** Extracted material **
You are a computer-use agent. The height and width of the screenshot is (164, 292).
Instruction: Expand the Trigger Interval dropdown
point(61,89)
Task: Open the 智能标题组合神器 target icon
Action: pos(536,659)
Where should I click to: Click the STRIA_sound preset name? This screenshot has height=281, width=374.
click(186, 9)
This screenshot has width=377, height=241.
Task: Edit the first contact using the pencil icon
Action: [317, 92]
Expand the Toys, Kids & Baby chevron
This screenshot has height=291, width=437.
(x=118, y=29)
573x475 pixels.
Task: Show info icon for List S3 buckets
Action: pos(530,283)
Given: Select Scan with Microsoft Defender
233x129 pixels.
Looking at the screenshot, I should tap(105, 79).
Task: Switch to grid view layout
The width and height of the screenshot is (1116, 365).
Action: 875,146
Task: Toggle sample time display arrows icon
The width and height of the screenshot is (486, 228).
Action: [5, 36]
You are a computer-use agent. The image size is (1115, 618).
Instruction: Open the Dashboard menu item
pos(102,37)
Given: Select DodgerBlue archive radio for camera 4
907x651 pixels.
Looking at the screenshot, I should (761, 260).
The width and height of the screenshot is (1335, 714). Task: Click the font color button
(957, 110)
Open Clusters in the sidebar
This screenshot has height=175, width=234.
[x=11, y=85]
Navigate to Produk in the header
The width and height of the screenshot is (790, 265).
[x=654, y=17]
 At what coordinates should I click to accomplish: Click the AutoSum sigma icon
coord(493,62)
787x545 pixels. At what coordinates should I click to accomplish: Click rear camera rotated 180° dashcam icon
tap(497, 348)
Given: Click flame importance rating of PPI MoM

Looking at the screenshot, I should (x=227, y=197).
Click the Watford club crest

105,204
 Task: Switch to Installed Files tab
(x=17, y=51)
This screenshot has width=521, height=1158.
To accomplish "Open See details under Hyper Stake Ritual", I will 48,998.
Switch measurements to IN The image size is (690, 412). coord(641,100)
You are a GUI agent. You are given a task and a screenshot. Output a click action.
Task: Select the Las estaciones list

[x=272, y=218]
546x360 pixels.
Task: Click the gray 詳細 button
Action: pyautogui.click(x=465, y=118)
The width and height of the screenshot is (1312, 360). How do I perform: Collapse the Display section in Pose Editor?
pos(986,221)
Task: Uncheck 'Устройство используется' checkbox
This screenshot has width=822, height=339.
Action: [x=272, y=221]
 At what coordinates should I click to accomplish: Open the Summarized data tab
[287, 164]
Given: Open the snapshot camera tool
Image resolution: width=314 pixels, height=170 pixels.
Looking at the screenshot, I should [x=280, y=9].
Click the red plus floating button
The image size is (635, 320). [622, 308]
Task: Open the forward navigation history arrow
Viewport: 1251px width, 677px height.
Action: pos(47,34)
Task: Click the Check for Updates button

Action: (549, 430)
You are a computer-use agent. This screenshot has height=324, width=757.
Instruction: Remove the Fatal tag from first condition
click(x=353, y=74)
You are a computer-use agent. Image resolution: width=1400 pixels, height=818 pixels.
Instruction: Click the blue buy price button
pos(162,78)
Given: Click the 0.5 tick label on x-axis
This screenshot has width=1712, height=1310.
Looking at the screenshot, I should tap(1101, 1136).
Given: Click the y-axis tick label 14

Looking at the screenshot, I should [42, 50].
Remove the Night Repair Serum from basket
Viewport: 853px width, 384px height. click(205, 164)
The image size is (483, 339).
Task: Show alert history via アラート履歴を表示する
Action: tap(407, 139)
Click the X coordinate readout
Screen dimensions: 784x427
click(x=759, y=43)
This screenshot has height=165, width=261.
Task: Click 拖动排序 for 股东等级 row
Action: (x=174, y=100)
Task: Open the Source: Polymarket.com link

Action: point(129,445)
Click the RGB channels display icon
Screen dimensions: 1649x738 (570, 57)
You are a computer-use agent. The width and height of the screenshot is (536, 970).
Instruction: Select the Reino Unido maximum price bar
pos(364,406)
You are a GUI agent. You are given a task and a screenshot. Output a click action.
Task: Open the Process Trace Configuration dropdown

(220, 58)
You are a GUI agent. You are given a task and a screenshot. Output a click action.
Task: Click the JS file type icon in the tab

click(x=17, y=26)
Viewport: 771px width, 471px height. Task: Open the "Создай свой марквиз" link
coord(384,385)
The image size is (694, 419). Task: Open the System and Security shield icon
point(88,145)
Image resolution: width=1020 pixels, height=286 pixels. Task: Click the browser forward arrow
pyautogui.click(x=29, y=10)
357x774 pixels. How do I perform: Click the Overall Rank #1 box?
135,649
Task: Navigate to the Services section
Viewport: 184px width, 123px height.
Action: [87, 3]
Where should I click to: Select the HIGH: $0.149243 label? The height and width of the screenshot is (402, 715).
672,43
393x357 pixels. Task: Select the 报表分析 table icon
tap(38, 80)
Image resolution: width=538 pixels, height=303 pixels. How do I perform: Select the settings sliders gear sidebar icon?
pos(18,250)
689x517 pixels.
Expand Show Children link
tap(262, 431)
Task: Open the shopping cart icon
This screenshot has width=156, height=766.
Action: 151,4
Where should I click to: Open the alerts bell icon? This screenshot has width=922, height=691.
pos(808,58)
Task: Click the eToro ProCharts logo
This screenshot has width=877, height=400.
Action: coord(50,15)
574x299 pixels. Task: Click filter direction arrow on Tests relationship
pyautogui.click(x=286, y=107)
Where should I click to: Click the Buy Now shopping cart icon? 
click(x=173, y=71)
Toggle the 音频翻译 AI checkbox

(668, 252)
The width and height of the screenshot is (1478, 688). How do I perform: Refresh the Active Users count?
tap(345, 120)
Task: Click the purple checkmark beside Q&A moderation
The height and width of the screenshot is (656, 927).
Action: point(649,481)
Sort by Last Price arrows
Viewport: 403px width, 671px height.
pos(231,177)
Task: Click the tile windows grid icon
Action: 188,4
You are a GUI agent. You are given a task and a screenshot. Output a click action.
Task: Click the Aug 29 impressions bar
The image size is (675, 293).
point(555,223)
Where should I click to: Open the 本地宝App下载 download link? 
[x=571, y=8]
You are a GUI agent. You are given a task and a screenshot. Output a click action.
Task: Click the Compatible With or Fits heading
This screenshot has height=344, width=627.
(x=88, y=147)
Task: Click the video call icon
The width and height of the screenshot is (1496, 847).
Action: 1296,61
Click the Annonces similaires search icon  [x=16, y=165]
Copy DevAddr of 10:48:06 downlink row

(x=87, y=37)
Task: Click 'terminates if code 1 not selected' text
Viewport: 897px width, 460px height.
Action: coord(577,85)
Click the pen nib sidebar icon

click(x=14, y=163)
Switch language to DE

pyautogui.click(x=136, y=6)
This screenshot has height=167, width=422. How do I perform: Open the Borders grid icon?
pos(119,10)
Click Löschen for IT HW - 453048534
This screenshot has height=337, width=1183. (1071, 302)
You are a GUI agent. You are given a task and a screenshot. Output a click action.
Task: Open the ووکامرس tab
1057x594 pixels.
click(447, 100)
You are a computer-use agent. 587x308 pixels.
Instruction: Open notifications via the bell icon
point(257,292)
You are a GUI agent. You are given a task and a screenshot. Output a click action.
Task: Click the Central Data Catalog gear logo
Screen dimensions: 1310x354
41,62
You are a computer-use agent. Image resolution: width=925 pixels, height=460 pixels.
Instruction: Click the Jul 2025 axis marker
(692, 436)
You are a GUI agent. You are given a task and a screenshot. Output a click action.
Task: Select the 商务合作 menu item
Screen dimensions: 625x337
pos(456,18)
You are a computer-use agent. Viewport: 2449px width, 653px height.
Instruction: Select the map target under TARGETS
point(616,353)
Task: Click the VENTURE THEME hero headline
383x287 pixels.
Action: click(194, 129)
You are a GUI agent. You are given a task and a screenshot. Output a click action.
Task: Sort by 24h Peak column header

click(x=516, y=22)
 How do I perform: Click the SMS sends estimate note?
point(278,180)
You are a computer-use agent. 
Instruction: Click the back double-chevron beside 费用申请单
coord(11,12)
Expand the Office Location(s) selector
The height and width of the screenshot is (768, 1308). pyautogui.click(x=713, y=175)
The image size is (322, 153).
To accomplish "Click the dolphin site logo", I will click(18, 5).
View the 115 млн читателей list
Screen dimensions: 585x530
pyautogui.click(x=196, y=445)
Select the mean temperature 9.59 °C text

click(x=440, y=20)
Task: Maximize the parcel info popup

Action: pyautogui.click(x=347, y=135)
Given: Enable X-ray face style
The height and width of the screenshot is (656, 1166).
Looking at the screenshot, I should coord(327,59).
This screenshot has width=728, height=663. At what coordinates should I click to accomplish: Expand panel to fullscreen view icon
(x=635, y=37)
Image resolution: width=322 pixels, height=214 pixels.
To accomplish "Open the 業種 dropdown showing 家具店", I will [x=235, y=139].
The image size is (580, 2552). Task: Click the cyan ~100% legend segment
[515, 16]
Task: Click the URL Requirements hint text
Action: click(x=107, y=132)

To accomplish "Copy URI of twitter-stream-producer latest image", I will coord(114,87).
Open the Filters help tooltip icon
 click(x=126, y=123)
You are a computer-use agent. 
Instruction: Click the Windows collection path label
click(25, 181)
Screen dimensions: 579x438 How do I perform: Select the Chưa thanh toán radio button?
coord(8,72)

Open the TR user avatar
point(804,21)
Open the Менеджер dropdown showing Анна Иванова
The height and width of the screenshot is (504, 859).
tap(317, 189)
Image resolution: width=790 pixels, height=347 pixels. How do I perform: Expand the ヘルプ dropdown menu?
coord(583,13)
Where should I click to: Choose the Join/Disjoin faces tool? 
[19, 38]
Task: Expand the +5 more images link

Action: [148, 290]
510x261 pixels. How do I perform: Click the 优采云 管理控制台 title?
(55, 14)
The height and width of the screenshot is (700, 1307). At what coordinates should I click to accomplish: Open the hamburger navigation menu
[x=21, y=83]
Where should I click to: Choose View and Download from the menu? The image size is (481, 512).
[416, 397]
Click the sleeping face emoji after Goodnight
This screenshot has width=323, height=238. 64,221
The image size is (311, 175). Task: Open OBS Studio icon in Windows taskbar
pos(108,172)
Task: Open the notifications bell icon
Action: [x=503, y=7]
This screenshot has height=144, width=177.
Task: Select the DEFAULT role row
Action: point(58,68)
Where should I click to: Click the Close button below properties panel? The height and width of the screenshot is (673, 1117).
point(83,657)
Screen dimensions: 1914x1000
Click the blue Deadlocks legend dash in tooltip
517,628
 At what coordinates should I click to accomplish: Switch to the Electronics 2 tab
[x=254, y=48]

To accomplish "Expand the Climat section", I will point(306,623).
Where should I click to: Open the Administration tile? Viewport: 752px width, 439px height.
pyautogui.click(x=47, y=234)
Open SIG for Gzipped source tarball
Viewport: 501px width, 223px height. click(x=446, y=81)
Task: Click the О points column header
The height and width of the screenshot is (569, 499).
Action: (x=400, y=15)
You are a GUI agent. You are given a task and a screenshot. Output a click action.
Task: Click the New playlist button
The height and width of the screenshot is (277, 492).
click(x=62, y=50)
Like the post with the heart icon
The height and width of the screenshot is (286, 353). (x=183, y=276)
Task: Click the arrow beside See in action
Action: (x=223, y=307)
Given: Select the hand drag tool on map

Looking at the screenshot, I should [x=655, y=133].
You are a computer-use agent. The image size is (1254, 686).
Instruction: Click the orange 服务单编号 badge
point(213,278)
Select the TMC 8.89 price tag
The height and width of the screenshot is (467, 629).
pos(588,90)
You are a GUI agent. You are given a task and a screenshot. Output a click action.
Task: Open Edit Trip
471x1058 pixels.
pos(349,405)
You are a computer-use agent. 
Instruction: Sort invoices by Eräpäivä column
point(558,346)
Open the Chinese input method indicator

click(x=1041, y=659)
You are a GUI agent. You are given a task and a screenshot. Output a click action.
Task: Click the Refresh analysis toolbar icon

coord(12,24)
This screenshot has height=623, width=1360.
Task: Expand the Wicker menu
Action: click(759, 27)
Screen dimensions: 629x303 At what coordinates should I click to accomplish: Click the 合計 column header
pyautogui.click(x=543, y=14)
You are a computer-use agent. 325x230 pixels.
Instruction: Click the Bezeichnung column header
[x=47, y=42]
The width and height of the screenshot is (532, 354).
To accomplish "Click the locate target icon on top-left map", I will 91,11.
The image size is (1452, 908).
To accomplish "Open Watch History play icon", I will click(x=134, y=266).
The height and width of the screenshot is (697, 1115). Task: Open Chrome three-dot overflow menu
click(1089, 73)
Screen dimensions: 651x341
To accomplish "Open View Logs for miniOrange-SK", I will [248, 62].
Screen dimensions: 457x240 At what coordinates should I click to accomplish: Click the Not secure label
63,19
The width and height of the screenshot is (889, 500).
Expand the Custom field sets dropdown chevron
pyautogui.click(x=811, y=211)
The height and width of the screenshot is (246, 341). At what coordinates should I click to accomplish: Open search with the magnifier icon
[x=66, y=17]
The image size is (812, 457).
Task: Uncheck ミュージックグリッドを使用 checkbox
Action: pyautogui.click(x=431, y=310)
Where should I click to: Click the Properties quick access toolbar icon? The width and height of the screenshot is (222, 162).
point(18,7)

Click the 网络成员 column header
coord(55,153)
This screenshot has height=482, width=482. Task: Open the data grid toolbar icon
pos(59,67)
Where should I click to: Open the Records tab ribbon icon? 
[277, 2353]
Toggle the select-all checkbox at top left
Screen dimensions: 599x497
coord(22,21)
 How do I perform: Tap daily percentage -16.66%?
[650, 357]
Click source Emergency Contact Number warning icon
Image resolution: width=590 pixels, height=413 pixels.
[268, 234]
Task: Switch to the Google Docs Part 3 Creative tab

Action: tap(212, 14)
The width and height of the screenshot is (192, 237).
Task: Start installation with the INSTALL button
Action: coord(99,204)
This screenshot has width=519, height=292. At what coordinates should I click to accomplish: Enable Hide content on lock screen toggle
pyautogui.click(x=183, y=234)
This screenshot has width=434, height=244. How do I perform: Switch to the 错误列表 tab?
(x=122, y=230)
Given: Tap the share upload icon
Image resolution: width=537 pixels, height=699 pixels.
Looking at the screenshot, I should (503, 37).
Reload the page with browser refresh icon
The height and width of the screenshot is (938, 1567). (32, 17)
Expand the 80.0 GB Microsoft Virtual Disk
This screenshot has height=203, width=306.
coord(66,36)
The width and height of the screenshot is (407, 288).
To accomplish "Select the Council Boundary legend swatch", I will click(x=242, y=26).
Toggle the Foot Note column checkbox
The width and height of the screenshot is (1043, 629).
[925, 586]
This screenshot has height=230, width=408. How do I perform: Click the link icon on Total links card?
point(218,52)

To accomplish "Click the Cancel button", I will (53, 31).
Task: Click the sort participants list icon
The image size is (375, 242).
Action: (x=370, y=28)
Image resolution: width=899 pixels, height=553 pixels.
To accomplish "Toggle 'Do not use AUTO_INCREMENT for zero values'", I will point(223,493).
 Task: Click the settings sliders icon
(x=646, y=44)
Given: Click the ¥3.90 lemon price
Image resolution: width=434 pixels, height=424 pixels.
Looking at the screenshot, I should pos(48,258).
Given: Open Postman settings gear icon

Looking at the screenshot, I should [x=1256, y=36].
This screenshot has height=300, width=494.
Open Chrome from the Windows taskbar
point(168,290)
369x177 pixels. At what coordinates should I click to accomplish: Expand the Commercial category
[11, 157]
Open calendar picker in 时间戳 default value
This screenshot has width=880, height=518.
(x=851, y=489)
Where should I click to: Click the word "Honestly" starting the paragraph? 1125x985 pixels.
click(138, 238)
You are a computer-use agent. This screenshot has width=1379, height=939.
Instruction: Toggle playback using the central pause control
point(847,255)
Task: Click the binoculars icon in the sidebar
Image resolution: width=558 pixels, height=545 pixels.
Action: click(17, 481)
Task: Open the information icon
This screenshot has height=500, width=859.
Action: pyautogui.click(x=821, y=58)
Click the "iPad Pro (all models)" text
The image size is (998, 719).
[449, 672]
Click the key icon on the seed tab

** What needs to be done **
Every line where "Navigate" appears must be returned from the listing above.

** Solution to this exercise **
Navigate to Produk in the header
Task: Navigate to the Services section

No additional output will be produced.